## [Extrait du texte]

((

Senghor est un homme très intelligent.
Il réussit là où les missionnaires
avaient toujours échoué : en prônant de
dégager le Dieu chrétien des ancêtres,
son idée est de faire émerger cette
figure monothéiste pour remplacer en
tout et pour tout, la religion des
africains par celle des Européens. Il
sait très bien que pour les Africains,
il n'y a pas de Dieu. Les ancêtres sont
leurs divinités, sont leurs Dieux. et
c'est à eux qu'ils vouent leur culte.
Offrir un Dieu aux Africains c'est
déchoir leurs ancêtres de leur position
de divinité. C'est couper la relation
fusionnelle qui lie un africain avec son
mort; C'est le tuer, puisqu'il cesse
désormais d'être lui-même. Les Africains
cessent d'être eux-mêmes sans savoir
exactement ce qu'ils sont devenus. La
seule chose certaine est qu'ils sont
devenus dès lors très vulnérables parce
qu'ils doivent attendre que le nouveau
maître leur explique ce qu'ils sont, ce
qu'ils seront.

))

## [Travail à effectuer]
1. Dans le passage consacré à Senghor, à qui les Africains vouent-ils leur culte ?
2. Prolongez le passage consacré à Senghor et aux religions africaines en reprenant après sa dernière phrase.
La liste qui suit provient d'une source différente.

## [Matériel fourni]
((

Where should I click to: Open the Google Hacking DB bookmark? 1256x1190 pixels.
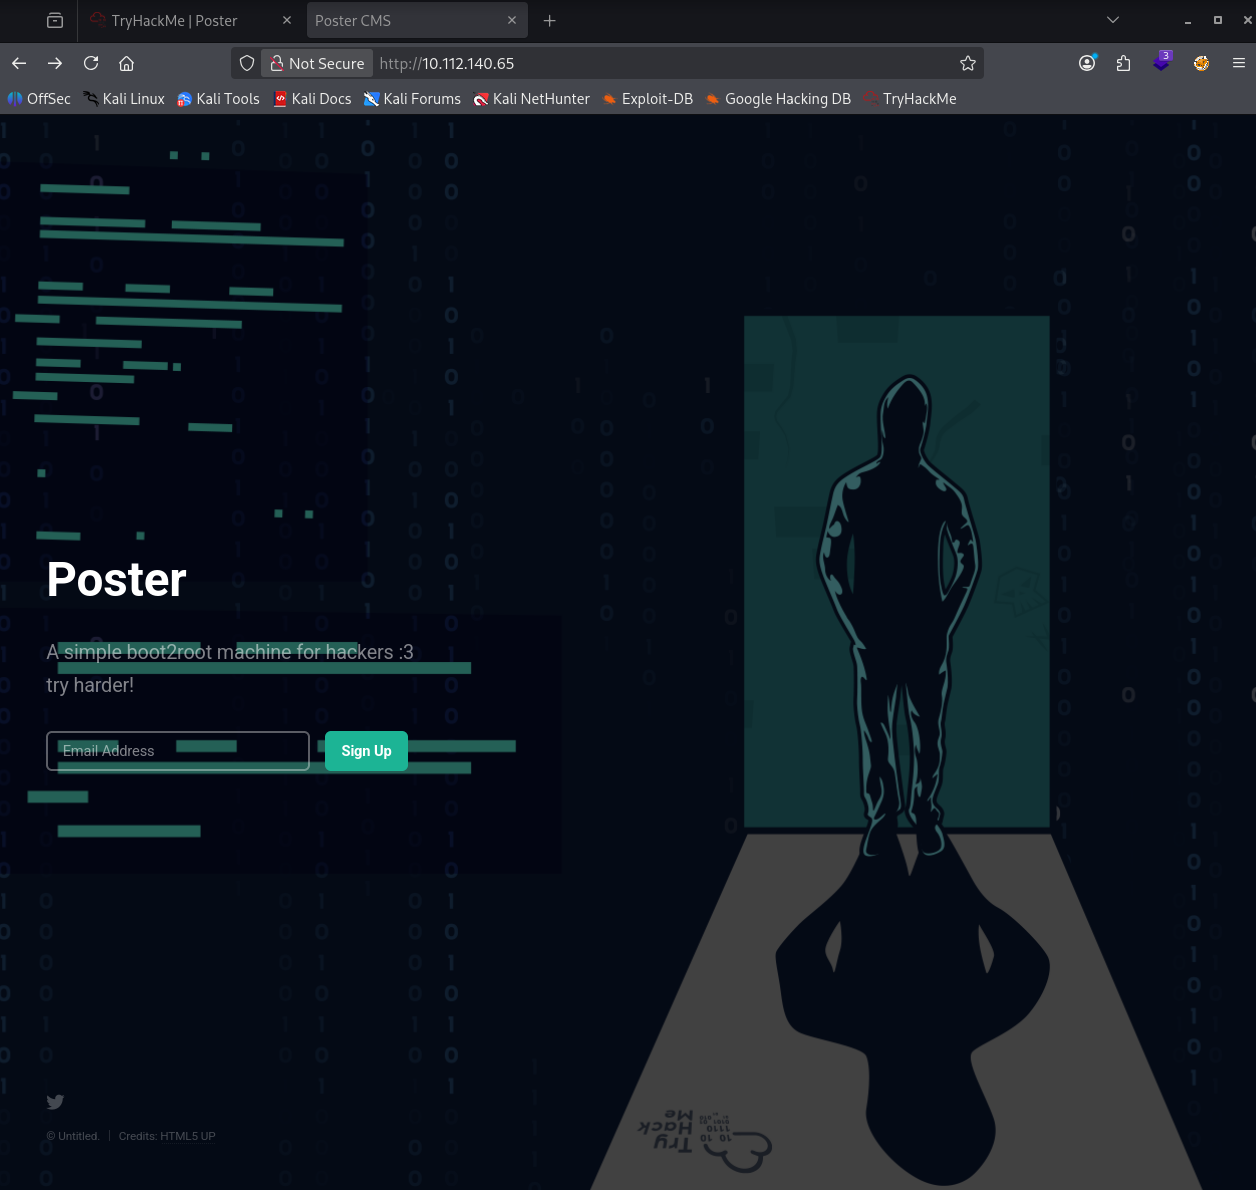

))

## [Résultats de l'exercice]
1. Aux ancêtres, qui sont leurs divinités.

2.
C'est ce rôle que
d'aucuns qualifient de "traitre",
d'autres de "bon nègre", d'autres encore
de "suppôt colonial", ou même de
"sous-préfet de la France", que la très
grande majorité d'intellectuels
africains a décidé d'adopter, vue la
très forte récompense que Senghor a
obtenu en son temps : Président de la
République. L'épilogue de la crise
ivoirienne en 2011 n'est pas là pour les
démentir. Ce qui fait froid dans le dos
c'est d'imaginer qu'à la même époque
plusieurs intellectuels africains
s'étaient retrouvés à Dakar au Sénégal
pour étudier comme le Docteur Félix
Moumié du Cameroun de 1945 à 1947 et
très probablement communiquaient avec
leur frère aîné Senghor (député du
Sénégal à l'Assemblée Nationale
Française) sur les voies et moyens pour
obliger la France à reconnaître
l'indépendance des pays africains. On
connait la fin de l'histoire :
assassinat de ces africains trop
idéalistes peut-être trop naïfs de
simplement rêver d'une Afrique libre.
(Dr. Moumié meurt, empoisonné par la
France à l'âge de 35 ans).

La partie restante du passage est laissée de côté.